Brown argued that spread pricing does not make sense for generic drugs, since prices generally decline over time and spread pricing ensures that savings get swallowed by the PBM, not passed on to the consumer or the pharmacy. 

But the PBMs argue that spread pricing, what they call “risk mitigation pricing,” is a way to provide predictability in pricing for insurers (and employers who pay for the plans) in an environment where the cost of drugs constantly fluctuates. The price of generics can fluctuate weekly because there are multiple manufacturers and suppliers.  

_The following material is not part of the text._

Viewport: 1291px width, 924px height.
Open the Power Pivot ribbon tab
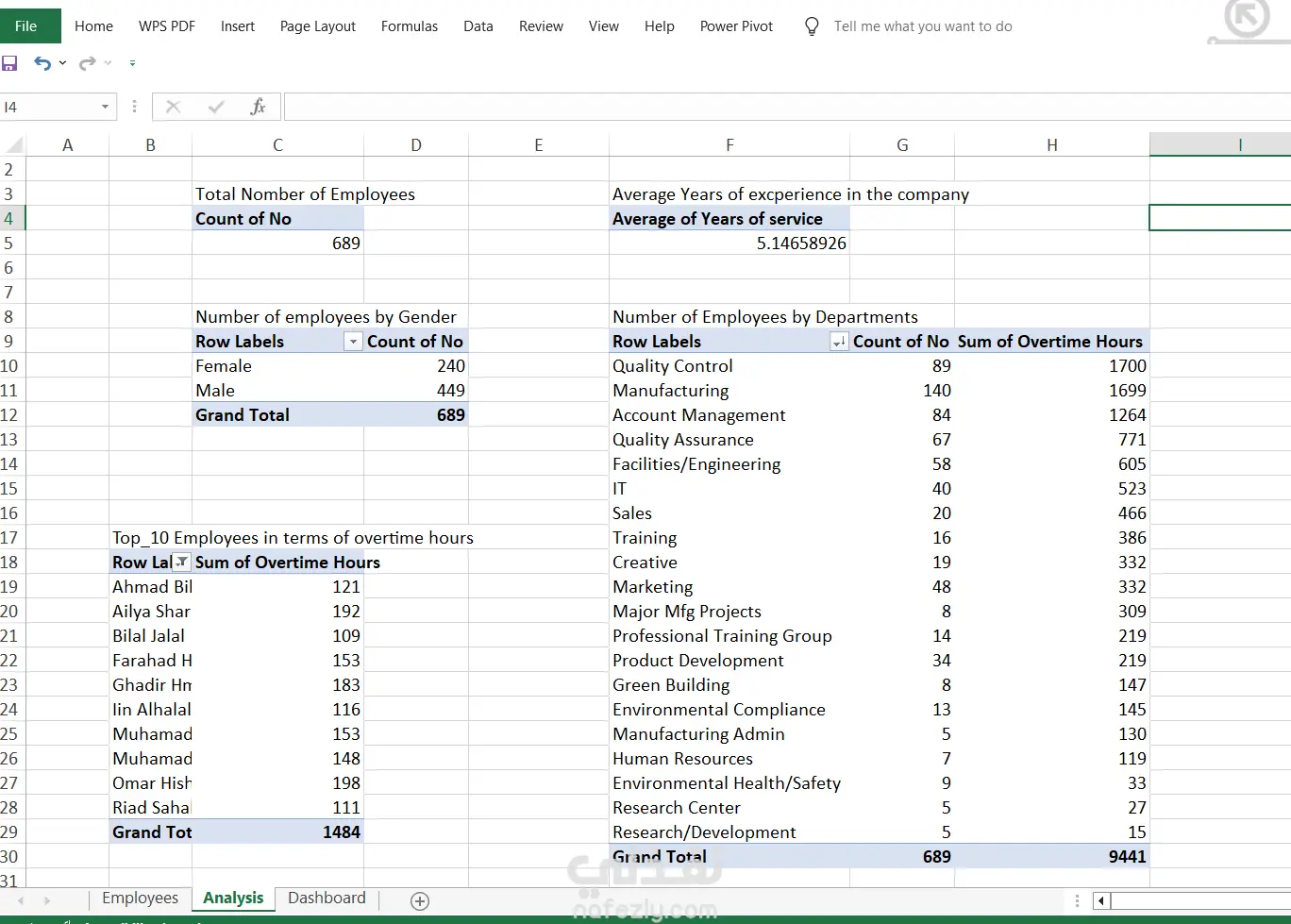736,26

Greg Lopes, a spokesperson for the Pharmaceutical Care Management Association, a trade association representing pharmacy benefit managers, said other entities in the drug supply chain also use spread pricing, like hospitals and drug manufacturers. And it is the insurers, not the PBMs, who choose spread pricing contracts. The reason an insurer might choose a spread pricing plan is that different pharmacies pay different rates for the same drug, so a consistent price reimbursement insulates the insurer from losses if more customers go to pharmacies with lower reimbursement rates. The model also lets the insurer classify more of its spending as “drug costs” instead of “administrative costs,” since under state and federal law insurers are capped in how much they can spend on administration. 

 PBMs constantly look at the marketplace and pricing for generics and establish benchmark acquisition prices in order to incentivize pharmacies to best manage their generic drug inventory and make sure our clients don’t overpay,” Lopes said. 

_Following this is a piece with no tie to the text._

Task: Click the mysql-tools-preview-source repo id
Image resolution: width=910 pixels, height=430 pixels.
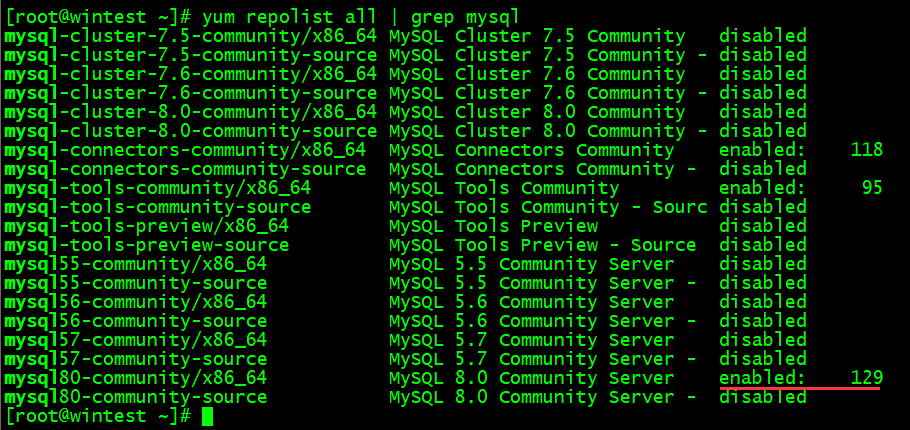Action: pyautogui.click(x=147, y=245)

 The new report conducted by 3 Axis Advisors and commissioned by the Massachusetts Independent Pharmacists Association estimates that between mid-2017 and mid-2018, the average drug sold in Massachusetts had an ingredient cost of $11.19. The pharmacy received $4.16 and the PBM got $2.68, due to spread pricing. A year later, the drug ingredient cost was $9.24, with the pharmacist getting $2.88 and the PBM getting $4.06. Using a nationally established methodology, the cost Massachusetts pharmacies should get for dispensing medication is $10.02 above the price of the drug. 

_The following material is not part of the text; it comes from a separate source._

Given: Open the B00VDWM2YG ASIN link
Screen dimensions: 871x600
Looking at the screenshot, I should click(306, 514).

 The pharmacy trade group extrapolates from the report that PBMs charged MassHealth an extra $25 million over the course of a year due to spread pricing. 

 While the report examines Medicaid data and reimbursement rates provided voluntarily from 43 independent pharmacists (data from private insurers, chain pharmacies, and PBMs is not publicly available), Antonio Ciaccia, co-founder of 3 Axis Advisors, said trends are likely similar across the system.  

 The report also identified a growing problem that the amount reimbursed to pharmacists in some cases is lower than the cost of the drug, so pharmacists lose money dispensing these drugs. This happens because PBMs pay a fixed amount for a large group of drugs, with some reimbursed above cost and others below cost. According to the analysis of the Medicaid data, 8 percent of drugs were reimbursed below cost in 2016, compared to 26 percent in 2019. 

 Mike Wilson, who runs Crawford Drug in Dorchester with his uncle, said drugstores like his have to accept the PBM contracts because so few companies dominate the market, and they have little leverage to negotiate higher prices. But rather than getting the $10 per drug that would cover all their costs, the pharmacy earns on average $2 to $4. “When you squeeze pharmacies so tightly, it inhibits our ability to do proper patient care,” Wilson said.  

The data also have taxpayer implications if MassHealth is losing money to PBM pricing. Potentially, MassHealth could eliminate the use of PBMs – which are only used for some of its plans – and do the work of processing claims and negotiating prices itself.  

The state’s Health Policy Commission in 2019 flagged the use of PBM spread pricing as a potential problem for MassHealth, and administration officials have made proposals seeking to increase PBM transparency. A spokesperson for MassHealth did not respond to a request for comment. 

Ciaccia said some states have banned the use of spread pricing altogether. “It’s unnecessarily complex and unnecessarily opaque,” he said.